The pharmacokinetics and tissue distribution are also important parameters to determine the targeting functions of labeled antisense oligonucleotides for imaging applications in vivo. As discussed in prior sections, antisense oligonucleotides are prone to degradation due to presence of exonucleases and have poor stability in vivo, which further impose strict pharmacokinetic parameters to be met in order to observe desired antisense targeting effect. In this regard, monitoring the fate of radiolabeled antisense oligonucleotides in vivo utilizing imaging modalities such as PET and SPECT are invaluable for translation of these agent from lab to the clinic [89]. In order to assess the in vivo pharmacokinetics of any oligonucleotide probes, it is imperative to consider all the issues relating to its stability, specificity/targeting ability, cell internalization functions as well as solubility characteristics. With regard to in vivo clearance of antisense oligonucleotides derivatives, the evidence strongly suggests that phospodiester oligonucleotides are rapidly cleared from blood within few minutes and radioactivity uptake are predominantly found in kidney and liver[90]; whereas phosphorothioate oligodinucleotides, exhibited biphasic plasma clearance with a primary short elimination of <1h followed by a long secondary clearance ranging between 1–2 days[90]. PNA derivatives also showed characteristics of rapid clearance through the kidneys and good plasma stability during circulation[26]. In another study with regard to the backbone structure and length of oligonucleotide, Langstrom et al. found that the in vivo biodistribution was influenced by the length of oligonucleotides [91].
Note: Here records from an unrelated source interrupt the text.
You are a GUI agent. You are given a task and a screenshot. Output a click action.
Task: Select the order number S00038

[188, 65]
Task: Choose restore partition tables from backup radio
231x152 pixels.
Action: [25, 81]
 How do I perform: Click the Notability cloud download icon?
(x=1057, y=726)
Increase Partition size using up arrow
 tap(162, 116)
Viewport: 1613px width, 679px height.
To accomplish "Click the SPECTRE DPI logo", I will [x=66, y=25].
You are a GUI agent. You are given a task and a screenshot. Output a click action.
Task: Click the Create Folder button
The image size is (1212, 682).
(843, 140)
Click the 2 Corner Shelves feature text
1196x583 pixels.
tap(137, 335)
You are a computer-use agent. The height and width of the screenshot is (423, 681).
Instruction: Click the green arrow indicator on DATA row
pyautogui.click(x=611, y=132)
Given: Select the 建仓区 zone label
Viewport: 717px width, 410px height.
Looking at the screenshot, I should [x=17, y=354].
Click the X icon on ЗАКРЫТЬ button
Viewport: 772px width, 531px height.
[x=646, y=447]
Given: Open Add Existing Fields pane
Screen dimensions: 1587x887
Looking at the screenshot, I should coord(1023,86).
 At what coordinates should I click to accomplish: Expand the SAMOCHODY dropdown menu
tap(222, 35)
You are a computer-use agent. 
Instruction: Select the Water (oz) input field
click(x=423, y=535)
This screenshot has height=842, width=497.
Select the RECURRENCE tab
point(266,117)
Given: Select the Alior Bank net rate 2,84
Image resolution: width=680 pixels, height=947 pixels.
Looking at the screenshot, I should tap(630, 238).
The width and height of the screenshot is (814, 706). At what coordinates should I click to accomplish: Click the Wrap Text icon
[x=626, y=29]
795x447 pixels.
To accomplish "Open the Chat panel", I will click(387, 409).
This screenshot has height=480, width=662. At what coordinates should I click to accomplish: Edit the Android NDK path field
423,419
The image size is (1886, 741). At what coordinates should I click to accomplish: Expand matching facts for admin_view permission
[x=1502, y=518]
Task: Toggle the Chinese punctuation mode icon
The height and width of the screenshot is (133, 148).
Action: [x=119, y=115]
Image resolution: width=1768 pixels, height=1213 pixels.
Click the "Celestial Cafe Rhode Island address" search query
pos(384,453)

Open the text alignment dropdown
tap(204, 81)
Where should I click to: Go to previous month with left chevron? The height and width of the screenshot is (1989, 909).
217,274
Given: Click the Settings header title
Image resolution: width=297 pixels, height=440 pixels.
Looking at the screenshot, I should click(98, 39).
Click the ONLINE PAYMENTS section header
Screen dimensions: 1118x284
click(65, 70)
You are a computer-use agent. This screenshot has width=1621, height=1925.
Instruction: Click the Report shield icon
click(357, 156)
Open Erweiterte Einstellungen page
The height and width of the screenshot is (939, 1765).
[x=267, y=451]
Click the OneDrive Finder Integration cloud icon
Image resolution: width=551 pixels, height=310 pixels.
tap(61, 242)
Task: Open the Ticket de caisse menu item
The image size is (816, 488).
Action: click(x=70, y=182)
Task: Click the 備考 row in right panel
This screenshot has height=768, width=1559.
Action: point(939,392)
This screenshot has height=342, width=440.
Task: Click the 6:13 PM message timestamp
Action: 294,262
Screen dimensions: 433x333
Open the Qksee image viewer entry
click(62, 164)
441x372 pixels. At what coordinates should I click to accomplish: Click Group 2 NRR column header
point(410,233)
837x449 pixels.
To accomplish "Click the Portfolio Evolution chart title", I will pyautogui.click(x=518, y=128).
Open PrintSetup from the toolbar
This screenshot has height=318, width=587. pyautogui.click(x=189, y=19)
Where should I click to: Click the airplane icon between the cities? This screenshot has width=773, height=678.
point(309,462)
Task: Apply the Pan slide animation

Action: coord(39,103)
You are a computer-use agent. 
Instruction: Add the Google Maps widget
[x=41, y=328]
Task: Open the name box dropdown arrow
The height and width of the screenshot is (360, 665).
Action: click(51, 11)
Methylphosponate oligodinucleotide and methy RNA are also attractive for imaging because they exhibited rapid body clearance predominantly excreted intact in the urine[68, 89]. In an effort to better understand the oligonucleotide radiotracer characteristics Tavitian et al. conducted studies in monkeys using 3′-end-18F labeled oligonucleotides [89]. Their main focus was to evaluate the difference between phosphodiester, phosphorothioate and 2′-O-methyl RNA analogues[89]. Their data corroborated the results that the ability of the antisense oligomer to hybridize its target sequence was not compromised by their radiolabeling method; however, the backbone of oligonucleotides indeed had variable pharmacokinetics and tissue distribution profiles[89]. They were also successful in measuring the concentration of 18F labeled metabolites in the plasma during the PET measurements, thus opening the way for a novel method to quantitatively evaluate radiotracer tissue levels which are highly relevant for future radiolabeled oligonucleotide antisense imaging probe development and drug development[89].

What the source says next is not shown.